_Excerpt_
Park in Wisconsin, United States

Hart Park is a 19.5 acre park on the Menomonee River in Wauwatosa, Wisconsin. Created in 1921 and originally known as City Park, the park has a football/soccer field, baseball diamond, field house, several tennis courts, a skate park, and nature trails. In 1960, to commemorate Wauwatosa's 125th anniversary, the common council named the park Charles Hart Park to recognize the city's founder.

A curling facility, sports fields, tennis courts and skating rink were established by 1926. The field house, constructed by the Works Progress Administration, opened in 1929. The WPA made many improvements to the park, including the addition of stone walls, a new football field, bleachers, an indoor curling rink and a parking lot. The roller rink and baseball diamonds opened in 1942.

The athletic field is artificial turf and can host high school and college football, soccer, field hockey, and lacrosse.

It is currently used as the home field for the NCAA Marquette Golden Eagles lacrosse teams and, as of 2017, the Milwaukee Torrent soccer team of the NPSL and WPSL .

Due to the COVID-19 pandemic, Hart Park hosted Forward Madison FC as their home venue for the 2020 USL League One season.

The park, including its artificial turf field, sustained major damage on August 9-10, 2025 after a major flash flooding event caused flooding throughout the Menomonee River valley, which included much of the Torrent's equipment in storage beneath the stadium's seating sections.

_What you will do_
1. Answer these questions about the Hart Park text.
(a) What was the park's original name?
(b) Which organization built the field house?
(c) Which team used Hart Park as its home venue for the 2020 USL League One season?
2. Write out the stretch of the Hart Park text from "A curling facility, sports" through "opened in 1942.", swapping "stone walls" for "brick walls".
Answer from the text alone.

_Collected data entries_
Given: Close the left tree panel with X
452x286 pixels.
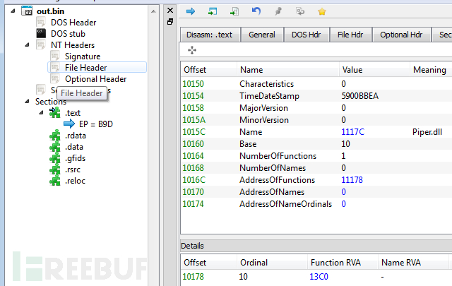Looking at the screenshot, I should click(x=170, y=10).
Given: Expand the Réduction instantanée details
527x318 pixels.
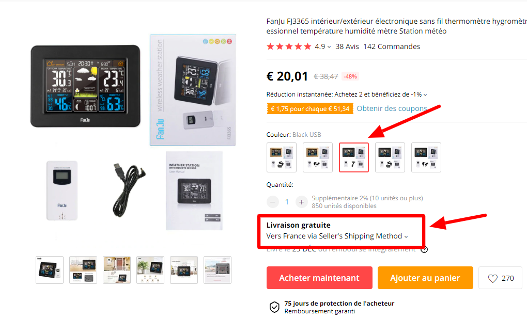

_Responses by task_
1.
(a) City Park
(b) The Works Progress Administration
(c) Forward Madison FC

2.
A curling facility, sports fields, tennis courts and skating rink were established by 1926. The field house, constructed by the Works Progress Administration, opened in 1929. The WPA made many improvements to the park, including the addition of brick walls, a new football field, bleachers, an indoor curling rink and a parking lot. The roller rink and baseball diamonds opened in 1942.